====== Data extracts ======
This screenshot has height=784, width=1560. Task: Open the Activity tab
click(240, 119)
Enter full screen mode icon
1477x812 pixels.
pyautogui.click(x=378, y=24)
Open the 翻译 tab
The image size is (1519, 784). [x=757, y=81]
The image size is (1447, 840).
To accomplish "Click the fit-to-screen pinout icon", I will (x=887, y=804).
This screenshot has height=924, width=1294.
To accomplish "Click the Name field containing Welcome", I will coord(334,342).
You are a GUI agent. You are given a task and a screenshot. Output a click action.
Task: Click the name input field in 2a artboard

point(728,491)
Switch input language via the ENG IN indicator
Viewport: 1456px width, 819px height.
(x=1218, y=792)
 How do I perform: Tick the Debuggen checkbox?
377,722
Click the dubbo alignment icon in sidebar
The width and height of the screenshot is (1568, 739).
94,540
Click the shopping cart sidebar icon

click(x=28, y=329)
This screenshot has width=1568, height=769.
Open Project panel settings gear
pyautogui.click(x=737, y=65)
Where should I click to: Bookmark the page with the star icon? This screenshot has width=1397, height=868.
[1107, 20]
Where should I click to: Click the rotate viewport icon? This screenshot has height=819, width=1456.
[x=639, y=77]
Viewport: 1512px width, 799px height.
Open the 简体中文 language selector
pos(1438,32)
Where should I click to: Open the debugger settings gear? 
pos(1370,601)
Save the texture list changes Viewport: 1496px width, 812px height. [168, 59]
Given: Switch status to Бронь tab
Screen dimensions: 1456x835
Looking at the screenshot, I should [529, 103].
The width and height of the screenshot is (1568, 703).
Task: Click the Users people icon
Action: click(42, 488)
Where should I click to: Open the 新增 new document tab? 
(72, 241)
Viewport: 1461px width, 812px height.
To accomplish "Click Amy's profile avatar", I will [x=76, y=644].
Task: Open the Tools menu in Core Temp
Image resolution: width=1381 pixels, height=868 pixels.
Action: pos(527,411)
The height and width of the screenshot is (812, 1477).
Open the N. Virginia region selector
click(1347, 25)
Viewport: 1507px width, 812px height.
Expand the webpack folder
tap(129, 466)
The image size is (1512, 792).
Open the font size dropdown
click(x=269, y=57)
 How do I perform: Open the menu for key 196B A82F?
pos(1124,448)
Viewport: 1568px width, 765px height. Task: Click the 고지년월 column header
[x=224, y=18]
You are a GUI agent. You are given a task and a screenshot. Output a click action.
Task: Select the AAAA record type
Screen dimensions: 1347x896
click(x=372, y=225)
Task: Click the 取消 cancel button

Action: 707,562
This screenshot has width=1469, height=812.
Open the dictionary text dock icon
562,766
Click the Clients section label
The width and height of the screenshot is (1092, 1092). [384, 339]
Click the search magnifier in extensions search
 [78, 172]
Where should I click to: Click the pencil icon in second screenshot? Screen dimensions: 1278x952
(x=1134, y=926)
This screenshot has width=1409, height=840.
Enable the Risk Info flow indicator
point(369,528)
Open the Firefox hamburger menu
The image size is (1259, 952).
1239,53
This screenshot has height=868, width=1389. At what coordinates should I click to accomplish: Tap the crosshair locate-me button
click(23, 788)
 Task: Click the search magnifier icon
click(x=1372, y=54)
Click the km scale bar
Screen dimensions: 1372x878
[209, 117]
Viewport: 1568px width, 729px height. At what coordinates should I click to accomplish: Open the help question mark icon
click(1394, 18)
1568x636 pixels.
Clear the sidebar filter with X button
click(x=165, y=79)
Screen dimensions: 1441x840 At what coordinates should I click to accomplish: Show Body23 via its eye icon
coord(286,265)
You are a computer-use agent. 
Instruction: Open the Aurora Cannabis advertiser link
======
* [What the task asks]: Scan the entries for the word "will". Report each line that has it.

* [Result of the task]:
To accomplish "Click the fit-to-screen pinout icon", I will (x=887, y=804).
To accomplish "Click the Name field containing Welcome", I will coord(334,342).
To accomplish "Click Amy's profile avatar", I will [x=76, y=644].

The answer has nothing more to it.